The following example deforms a surface as if it were made of an elastic material. The concept of local rigidity will be revisited shortly in the context of surface parameterization.

v, f = igl.read_triangle_mesh(os.path.join(root_folder, "data", "decimated-knight.off"))
s = igl.read_dmat(os.path.join(root_folder, "data", "decimated-knight-selection.dmat"))

# Vertices in selection
b = np.array([[t[0] for t in [(i, s[i]) for i in range(0, v.shape[0])] 
      if t[1] >= 0]]).T

# Centroid
mid = 0.5 * (np.max(v, axis=0) + np.min(v, axis=0))

# Precomputation
arap = igl.ARAP(v, f, 3, b)

# Set color based on selection
c = np.ones_like(f) * np.array([1.0, 228/255, 58/255])
for fi in range(0, f.shape[0]):
    if s[f[fi, 0]] >= 0 and s[f[fi, 1]] >= 0 and s[f[fi, 2]] >= 0:
        c[fi] = np.array([80/255, 64/255, 1.0])

# Plot the mesh with pseudocolors
p = subplot(v, f, c, s=[1, 4, 0])
for k in range(3):
    t= 1 + k*3
    bc = np.zeros((b.size, v.shape[1]))
    for i in range(0, b.size):
        bc[i] = v[b[i]]
        if s[b[i]] == 0:
            r = mid[0] * 0.25
            bc[i, 0] += r * np.sin(0.5 * t * 2 * np.pi)
            bc[i, 1] = bc[i, 1] - r + r * np.cos(np.pi + 0.5 * t * 2 * np.pi)
        elif s[b[i]] == 1:
            r = mid[1] * 0.15
            bc[i, 1] = bc[i, 1] + r + r * np.cos(np.pi + 0.15 * t * 2 * np.pi)
            bc[i, 2] -= r * np.sin(0.15 * t * 2 * np.pi)
        elif s[b[i]] == 2:
            r = mid[1] * 0.15
            bc[i, 2] = bc[i, 2] + r + r * np.cos(np.pi + 0.35 * t * 2 * np.pi)
            bc[i, 0] += r * np.sin(0.35 * t * 2 * np.pi)

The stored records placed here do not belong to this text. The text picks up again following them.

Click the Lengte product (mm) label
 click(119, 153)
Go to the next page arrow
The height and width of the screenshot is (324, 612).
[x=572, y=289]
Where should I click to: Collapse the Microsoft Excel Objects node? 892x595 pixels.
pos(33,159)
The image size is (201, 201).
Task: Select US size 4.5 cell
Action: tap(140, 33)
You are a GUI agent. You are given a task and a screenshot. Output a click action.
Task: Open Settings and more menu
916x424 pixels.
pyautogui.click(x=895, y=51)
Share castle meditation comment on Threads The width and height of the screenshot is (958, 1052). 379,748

    vn = arap.solve(bc, v)
    subplot(vn, f, c, s=[1, 4, k+1], data=p)
p


# p = plot(v, f, c, return_plot=True)

# @interact(t=(0.0, 10.0))
# def update(t=1.0):
#     bc = np.zeros((b.size, v.shape[1]))
#     for i in range(0, b.size):
#         bc[i] = v[b[i]]
#         if s[b[i]] == 0:
#             r = mid[0] * 0.25
#             bc[i, 0] += r * np.sin(0.5 * t * 2 * np.pi)
#             bc[i, 1] = bc[i, 1] - r + r * np.cos(np.pi + 0.5 * t * 2 * np.pi)
#         elif s[b[i]] == 1:
#             r = mid[1] * 0.15
#             bc[i, 1] = bc[i, 1] + r + r * np.cos(np.pi + 0.15 * t * 2 * np.pi)
#             bc[i, 2] -= r * np.sin(0.15 * t * 2 * np.pi)
#         elif s[b[i]] == 2:
#             r = mid[1] * 0.15
#             bc[i, 2] = bc[i, 2] + r + r * np.cos(np.pi + 0.35 * t * 2 * np.pi)
#             bc[i, 0] += r * np.sin(0.35 * t * 2 * np.pi)

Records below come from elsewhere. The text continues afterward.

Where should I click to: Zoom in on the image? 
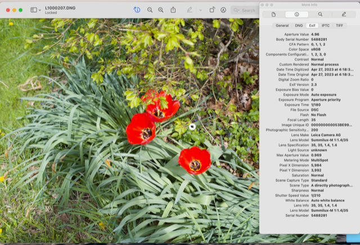tap(161, 10)
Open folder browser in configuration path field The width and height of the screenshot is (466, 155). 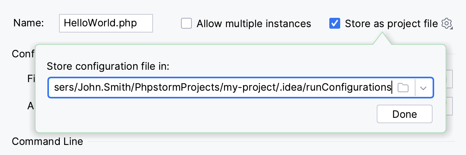[403, 88]
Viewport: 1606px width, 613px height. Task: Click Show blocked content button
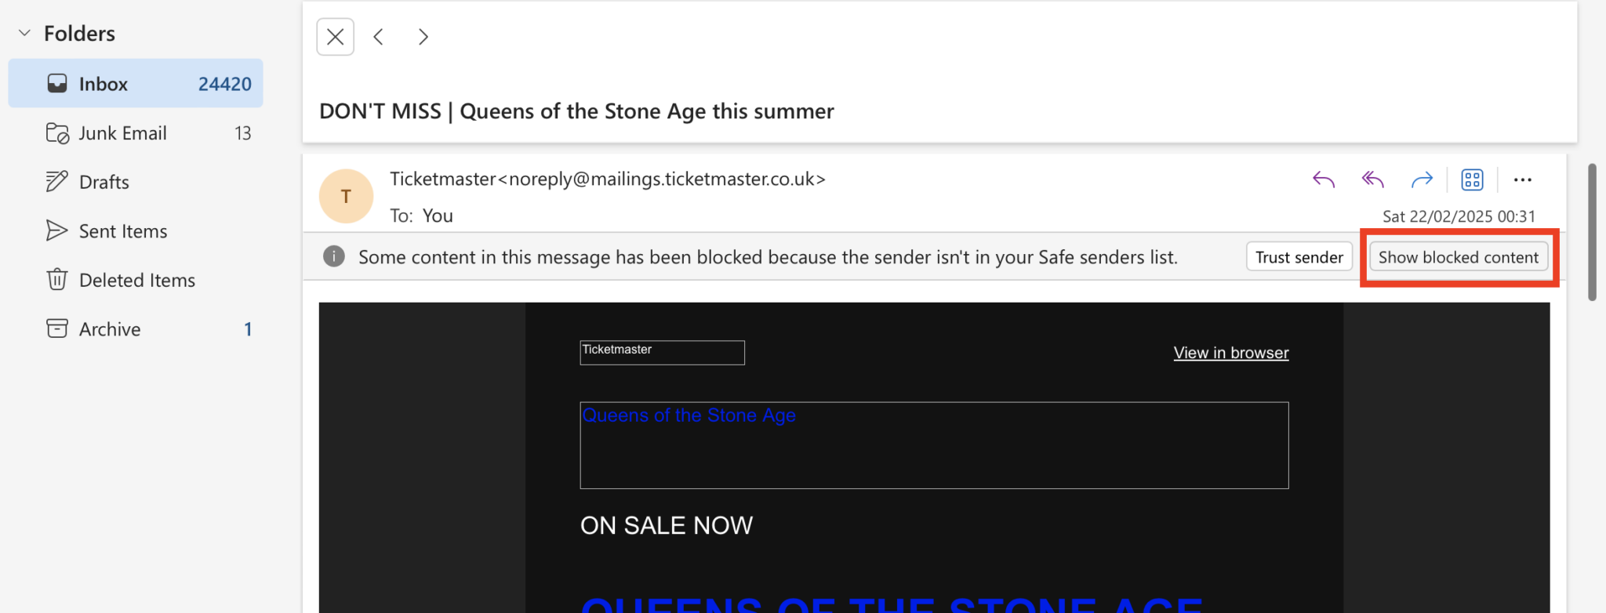1458,257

#     vn = arap.solve(bc, v)
#     p.update_object(vertices=vn)

References


  1. Jernej Barbic and Doug James. Real-Time Subspace Integration for St.Venant-Kirchhoff Deformable Models, 2005. 

  2. Klaus Hildebrandt, Christian Schulz, Christoph von Tycowicz, and Konrad Polthier. Interactive Surface Modeling using Modal Analysis, 2011. 

  3. Raid M. Rustamov, Multiscale Biharmonic Kernels, 2011. 

  4. Bruno Vallet and Bruno Lévy. Spectral Geometry Processing with Manifold Harmonics, 2008.